Dataset items
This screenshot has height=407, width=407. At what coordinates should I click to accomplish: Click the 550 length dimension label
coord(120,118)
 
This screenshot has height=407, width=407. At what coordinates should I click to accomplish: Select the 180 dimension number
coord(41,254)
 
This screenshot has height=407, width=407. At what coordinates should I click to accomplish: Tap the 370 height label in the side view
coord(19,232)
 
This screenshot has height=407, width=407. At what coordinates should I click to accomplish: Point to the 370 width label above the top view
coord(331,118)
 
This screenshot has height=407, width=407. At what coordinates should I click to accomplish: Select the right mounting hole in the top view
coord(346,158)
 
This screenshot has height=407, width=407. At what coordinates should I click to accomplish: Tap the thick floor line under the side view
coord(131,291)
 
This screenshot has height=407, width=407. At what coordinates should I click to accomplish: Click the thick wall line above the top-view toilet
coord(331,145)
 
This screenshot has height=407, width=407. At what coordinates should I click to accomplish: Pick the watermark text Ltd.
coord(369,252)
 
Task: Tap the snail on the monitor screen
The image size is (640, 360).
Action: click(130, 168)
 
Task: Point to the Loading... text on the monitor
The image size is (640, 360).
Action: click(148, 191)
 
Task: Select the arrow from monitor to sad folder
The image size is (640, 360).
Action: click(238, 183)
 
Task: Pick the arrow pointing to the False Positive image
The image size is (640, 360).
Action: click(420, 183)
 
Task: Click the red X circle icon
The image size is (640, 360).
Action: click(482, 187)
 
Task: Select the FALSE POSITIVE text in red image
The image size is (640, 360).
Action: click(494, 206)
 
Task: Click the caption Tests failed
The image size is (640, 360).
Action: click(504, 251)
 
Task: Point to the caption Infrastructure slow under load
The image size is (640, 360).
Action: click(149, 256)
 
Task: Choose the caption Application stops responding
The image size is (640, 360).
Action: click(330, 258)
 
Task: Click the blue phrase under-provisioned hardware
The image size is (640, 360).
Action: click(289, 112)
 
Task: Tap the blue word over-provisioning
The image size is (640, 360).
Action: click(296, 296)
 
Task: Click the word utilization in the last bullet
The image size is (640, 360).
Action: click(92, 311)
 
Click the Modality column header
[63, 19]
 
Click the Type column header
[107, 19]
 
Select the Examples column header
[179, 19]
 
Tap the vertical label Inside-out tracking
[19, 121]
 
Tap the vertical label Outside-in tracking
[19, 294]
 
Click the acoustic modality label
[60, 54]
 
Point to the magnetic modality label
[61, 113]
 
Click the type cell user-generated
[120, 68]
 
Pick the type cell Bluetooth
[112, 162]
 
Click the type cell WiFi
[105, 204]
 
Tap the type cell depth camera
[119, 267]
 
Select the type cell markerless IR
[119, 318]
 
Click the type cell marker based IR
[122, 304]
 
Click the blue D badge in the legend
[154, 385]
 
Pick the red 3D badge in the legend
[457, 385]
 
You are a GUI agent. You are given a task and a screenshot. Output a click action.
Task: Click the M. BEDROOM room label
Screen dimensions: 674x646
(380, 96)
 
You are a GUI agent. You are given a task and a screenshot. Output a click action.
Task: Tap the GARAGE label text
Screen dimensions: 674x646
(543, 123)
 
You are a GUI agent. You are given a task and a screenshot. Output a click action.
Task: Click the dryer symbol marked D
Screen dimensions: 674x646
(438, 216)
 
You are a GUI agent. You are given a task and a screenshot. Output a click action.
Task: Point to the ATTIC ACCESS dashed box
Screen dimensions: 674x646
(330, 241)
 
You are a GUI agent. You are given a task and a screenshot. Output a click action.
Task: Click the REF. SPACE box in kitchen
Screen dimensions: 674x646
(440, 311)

PROBLEM -> Rewrite every row above as a numbered list, leaving out the blank lines.

THE COMPLETED TASK ->
1. This screenshot has height=407, width=407. At what coordinates should I click to accomplish: Click the 550 length dimension label
2. coord(120,118)
3. This screenshot has height=407, width=407. At what coordinates should I click to accomplish: Select the 180 dimension number
4. coord(41,254)
5. This screenshot has height=407, width=407. At what coordinates should I click to accomplish: Tap the 370 height label in the side view
6. coord(19,232)
7. This screenshot has height=407, width=407. At what coordinates should I click to accomplish: Point to the 370 width label above the top view
8. coord(331,118)
9. This screenshot has height=407, width=407. At what coordinates should I click to accomplish: Select the right mounting hole in the top view
10. coord(346,158)
11. This screenshot has height=407, width=407. At what coordinates should I click to accomplish: Tap the thick floor line under the side view
12. coord(131,291)
13. This screenshot has height=407, width=407. At what coordinates should I click to accomplish: Click the thick wall line above the top-view toilet
14. coord(331,145)
15. This screenshot has height=407, width=407. At what coordinates should I click to accomplish: Pick the watermark text Ltd.
16. coord(369,252)
17. Task: Tap the snail on the monitor screen
18. The image size is (640, 360).
19. Action: click(130, 168)
20. Task: Point to the Loading... text on the monitor
21. The image size is (640, 360).
22. Action: click(148, 191)
23. Task: Select the arrow from monitor to sad folder
24. The image size is (640, 360).
25. Action: click(238, 183)
26. Task: Pick the arrow pointing to the False Positive image
27. The image size is (640, 360).
28. Action: click(420, 183)
29. Task: Click the red X circle icon
30. The image size is (640, 360).
31. Action: click(482, 187)
32. Task: Select the FALSE POSITIVE text in red image
33. The image size is (640, 360).
34. Action: click(494, 206)
35. Task: Click the caption Tests failed
36. The image size is (640, 360).
37. Action: click(504, 251)
38. Task: Point to the caption Infrastructure slow under load
39. The image size is (640, 360).
40. Action: click(149, 256)
41. Task: Choose the caption Application stops responding
42. The image size is (640, 360).
43. Action: click(330, 258)
44. Task: Click the blue phrase under-provisioned hardware
45. The image size is (640, 360).
46. Action: click(289, 112)
47. Task: Tap the blue word over-provisioning
48. The image size is (640, 360).
49. Action: click(296, 296)
50. Task: Click the word utilization in the last bullet
51. The image size is (640, 360).
52. Action: click(92, 311)
53. Click the Modality column header
54. [63, 19]
55. Click the Type column header
56. [107, 19]
57. Select the Examples column header
58. [179, 19]
59. Tap the vertical label Inside-out tracking
60. [19, 121]
61. Tap the vertical label Outside-in tracking
62. [19, 294]
63. Click the acoustic modality label
64. [60, 54]
65. Point to the magnetic modality label
66. [61, 113]
67. Click the type cell user-generated
68. [120, 68]
69. Pick the type cell Bluetooth
70. [112, 162]
71. Click the type cell WiFi
72. [105, 204]
73. Tap the type cell depth camera
74. [119, 267]
75. Select the type cell markerless IR
76. [119, 318]
77. Click the type cell marker based IR
78. [122, 304]
79. Click the blue D badge in the legend
80. [154, 385]
81. Pick the red 3D badge in the legend
82. [457, 385]
83. You are a GUI agent. You are given a task and a screenshot. Output a click action.
84. Task: Click the M. BEDROOM room label
85. Screen dimensions: 674x646
86. (380, 96)
87. You are a GUI agent. You are given a task and a screenshot. Output a click action.
88. Task: Tap the GARAGE label text
89. Screen dimensions: 674x646
90. (543, 123)
91. You are a GUI agent. You are given a task and a screenshot. Output a click action.
92. Task: Click the dryer symbol marked D
93. Screen dimensions: 674x646
94. (438, 216)
95. You are a GUI agent. You are given a task and a screenshot. Output a click action.
96. Task: Point to the ATTIC ACCESS dashed box
97. Screen dimensions: 674x646
98. (330, 241)
99. You are a GUI agent. You are given a task and a screenshot. Output a click action.
100. Task: Click the REF. SPACE box in kitchen
101. Screen dimensions: 674x646
102. (440, 311)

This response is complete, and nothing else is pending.